Sri Mulyani Bantah Pemerintah Tak Dukung Pemulihan Ekonomi Terkait Rencana Pengenaan PPN Terhadap Sembako
Pemerintah berencana mengenakan PPN untuk sembako. Sembako yang bakal dikenakan PPN adalah beras dan gabah, jagung, sagu, kedelai, garam konsumsi, daging, telur, susu, buah-buahan, sayur-sayuran, ubi-ubian, bumbu-bumbuan, dan gula konsumsi.
IDWS, Kamis, 10 Juni 2021 - Hal itu tercantum dalam Revisi Kelima Undang-Undang Nomor 6 Tahun 1983 tentang Ketentuan Umum dan Tata Cara Perpajakan (RUU KUP).
Selain sembako, RUU KUP juga menghapus beberapa barang hasil tambang maupun hasil pengeboran yang semula tak dikenai PPN. Namun, hasil tambang itu tak termasuk hasil tambang batubara.
Kemudian, pemerintah juga menambah objek jasa baru yang akan dikenai PPN, antara lain jasa pelayanan kesehatan medis, jasa pelayanan sosial, jasa pengiriman surat dengan perangko, jasa keuangan dan jasa asuransi. Lalu, jasa pendidikan, jasa penyiaran yang tidak bersifat iklan, jasa angkutan umum di darat dan di air, jasa angkutan udara dalam dan luar negeri, jasa tenaga kerja, jasa telepon umum dengan menggunakan uang logam, serta jasa pengiriman uang dengan wesel pos.
Rencana pengenaan PPN kepada sembako itu menuai kritik dari berbagai pihak. Salah satunya Yayasan Lembaga Konsumen Indonesia (YLKI).
Menkeu membantah
Menkeu secara daring dalam Konferensi Pers APBN Kita, Selasa (25/5/20w1)(Kemenkeu)
Menteri Keuangan Sri Mulyani Indrawati membantah anggapan bahwa pemerintah tidak mempertimbangkan pemulihan ekonomi karena rencana pengenaan Pajak Pertambahan Nilai (PPN) pada sembako. Bendahara negara ini mengungkapkan, setiap kebijakan pajak yang diambil pemerintah, termasuk pengenaan PPN pada sembako akan mempertimbangkan situasi pandemi dan pemulihan ekonomi.
"Kemudian (rencana PPN sembako) di-blow up seolah-olah menjadi sesuatu yang bahkan tidak mempertimbangkan situasi hari ini. Padahal hari ini fokus kita itu memulihkan ekonomi," kata Sri Mulyani dalam Rapat Kerja bersama Komisi XI DPR RI, Kamis (10/6/2021), seperti dikutip dari Kompas.com.

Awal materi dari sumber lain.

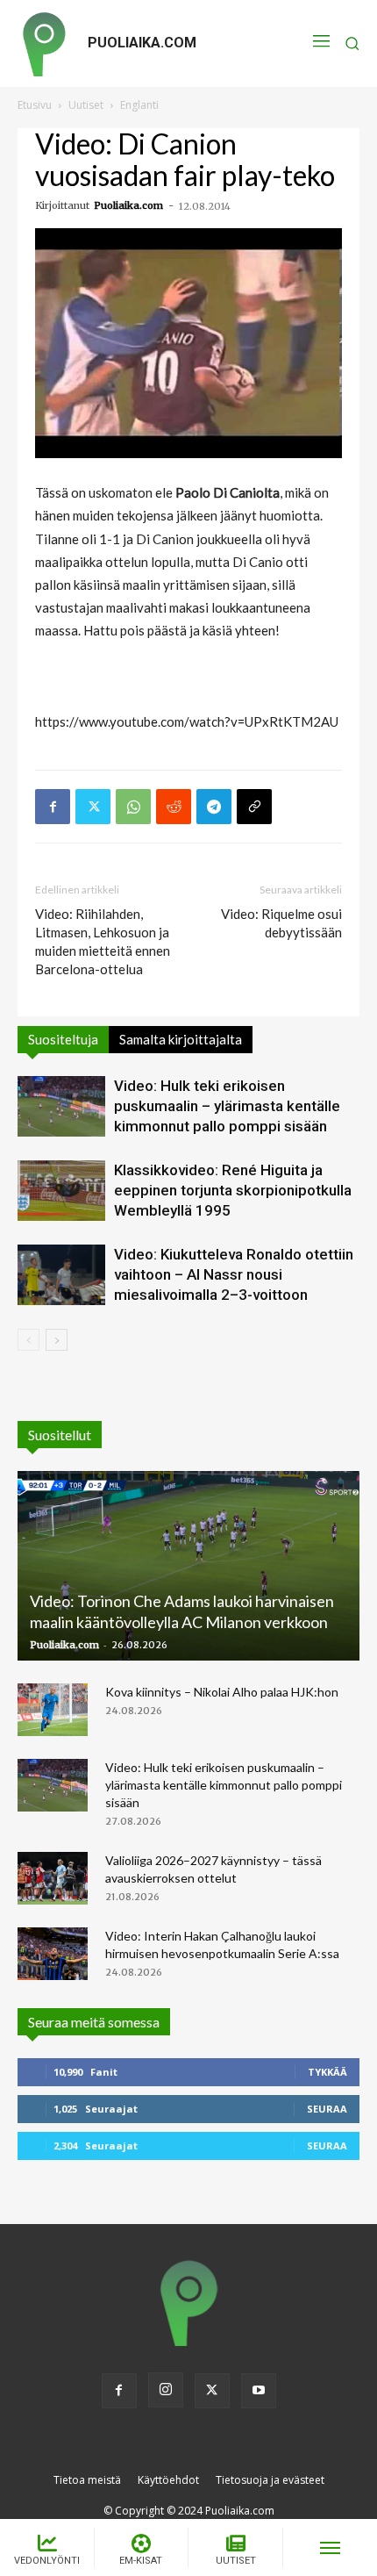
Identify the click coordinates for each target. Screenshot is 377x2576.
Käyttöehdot (168, 2479)
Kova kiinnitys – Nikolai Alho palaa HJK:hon (221, 1691)
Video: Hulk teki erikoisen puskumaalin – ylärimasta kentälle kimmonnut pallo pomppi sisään (227, 1106)
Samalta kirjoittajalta (180, 1039)
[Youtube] (258, 2390)
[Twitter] (92, 806)
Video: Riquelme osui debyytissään (281, 923)
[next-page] (57, 1340)
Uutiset (85, 104)
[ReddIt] (173, 806)
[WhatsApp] (133, 806)
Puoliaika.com (128, 205)
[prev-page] (28, 1340)
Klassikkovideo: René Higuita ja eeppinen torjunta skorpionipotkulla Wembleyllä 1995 (233, 1190)
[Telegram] (213, 806)
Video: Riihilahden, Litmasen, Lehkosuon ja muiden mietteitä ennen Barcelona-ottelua (102, 941)
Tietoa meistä (87, 2479)
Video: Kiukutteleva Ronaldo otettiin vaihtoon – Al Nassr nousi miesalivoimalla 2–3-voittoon (233, 1274)
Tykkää (327, 2071)
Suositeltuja (63, 1039)
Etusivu (35, 104)
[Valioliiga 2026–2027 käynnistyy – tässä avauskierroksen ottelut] (53, 1878)
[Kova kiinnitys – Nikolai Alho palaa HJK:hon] (53, 1709)
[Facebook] (52, 806)
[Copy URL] (254, 806)
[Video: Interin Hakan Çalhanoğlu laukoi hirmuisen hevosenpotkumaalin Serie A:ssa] (53, 1953)
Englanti (139, 104)
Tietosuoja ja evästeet (270, 2479)
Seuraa (327, 2108)
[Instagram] (165, 2389)
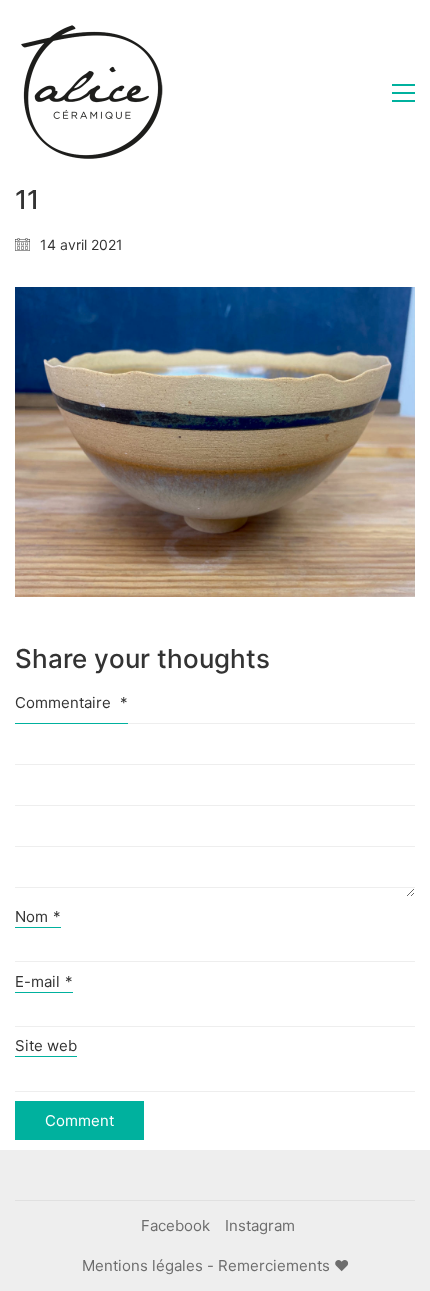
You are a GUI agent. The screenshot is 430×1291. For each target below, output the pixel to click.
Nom (38, 916)
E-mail (44, 981)
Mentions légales (142, 1265)
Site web (46, 1045)
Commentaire (71, 702)
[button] (403, 93)
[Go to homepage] (90, 93)
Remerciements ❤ (283, 1265)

Sri Mulyani menyatakan, pemulihan ekonomi menjadi tema utama pemerintah pada tahun ini dan tahun depan. Dengan demikian, hal-hal yang berdampak buruk pada pemulihan ekonomi tak mungkin dijalankan.
Sebagai bukti, Sri Mulyani tetap akan mendukung dan memberikan bansos kepada masyarakat dan insentif kepada pelaku usaha kecil, menengah, hingga besar. "Kita melihat mana yang mendapat untung dari Covid-19, mana yang terpukul, mana bangkit cepat, dan sebagainya. Bahkan sampai hari ini kita sudah diminta juga (oleh Presiden Jokowi) untuk (membantu) masyarakat yang bangkitnya lebih lambat," beber Sri Mulyani.
Lebih lanjut dia mengungkapkan, pemerintah akan membahas beragam revisi ketentuan pajak kepada DPR. Mantan Direktur Pelaksana Bank Dunia ini mengakui, keputusan yang diambil memang tak bisa memuaskan segala pihak meski semua setuju APBN perlu sehat kembali.
"Tapi menyehatkan dengan tetap menjaga momentum pemulihan itu harus tetap dipilih atau dijaga dan dikelola secara hati-hati. Ini yang akan kita jelaskan kepada DPR mengenai keseluruhannya, mengenai apakah timing-nya harus sekarang? apakah fondasinya harus seperti ini? Siapa yang pantas dipajaki?," pungkas Sri Mulyani.